Sementara dimana tempat terjadi kasus kekerasan dan perundungan pada anak adalah berturut-turut di dalam rumah tangga, lingkugan sekolah dan dunia maya (cyber bullying) dan lingkungan masyarakat. Bahkan dari pengaruh dunia maya saat ini, tidak sekadar cyber bullying, namun kasus lain seperti grooming, pelecehan seksual, ekploitasi seksual, pengancaman dan lainnya.
‘’Persoalan anak sekolah, sebagian besar hulunya atasal asalnya dari persoalan anak dalam keluarga. Sehingga anak menjadi rentan sebagai korban dan sebagai pelaku kekerasan. Broken home, KDRT, penelantaran, pengabaian, pola asuh yang salah membuat anak jadi rentan,’’ ujar Komisoner Komisi Pengawasan dan Perlindungan Anak Daerah (KPPAD) Provinsi Kepri periode 2010-2021 ini.
Hal ini membuat tugas guru semakin berat, tidak sekadar mengajar, tapi juga mendidik, menyiapkan kondisi peserta didik siap untuk belajar. Untuk itu, Eri meminta orangtua dan keluarga di rumah, agar melakukan kekerasan pada anak, memberikan perhatian dan kasih sayang pada anak serta pengawasan pergaulan anak sehari-hari.

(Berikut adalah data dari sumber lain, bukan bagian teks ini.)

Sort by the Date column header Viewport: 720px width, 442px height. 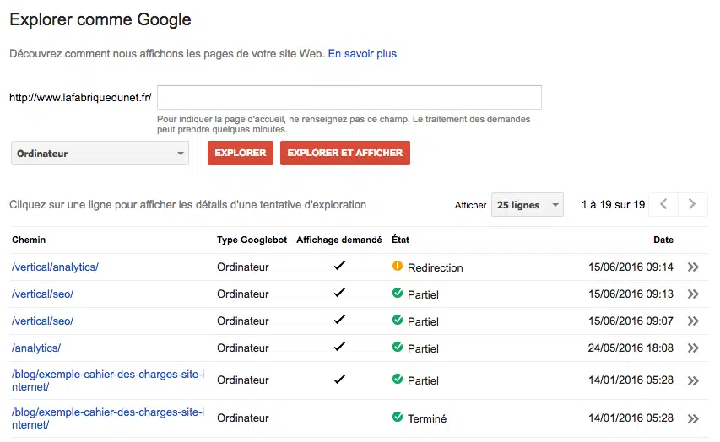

Turut juga Pengawas Sekolah Hendri naldi memberikan arahan bagaimana deklarasi anti perundungan bisa dijalankan dengan baik di SMPN 47 Batam. Salah satunya adanya kerjasama yang baik antara sekolah dengan orangtua dalam mencegah kasus kekerasan pada anak, mulai dari lingkugan keluarga dan hingga lingkungan sekolah.
Hendri berharap para orangtua memahami psikologis guru yang mengajar di sekolah dimana satu kelas ada 46 siswa ada di dalamnya. Kelas yang padat tersebut tidak ideal untuk belajar secara kondusif untuk 5 jam lebih satu hari di dalam kelas.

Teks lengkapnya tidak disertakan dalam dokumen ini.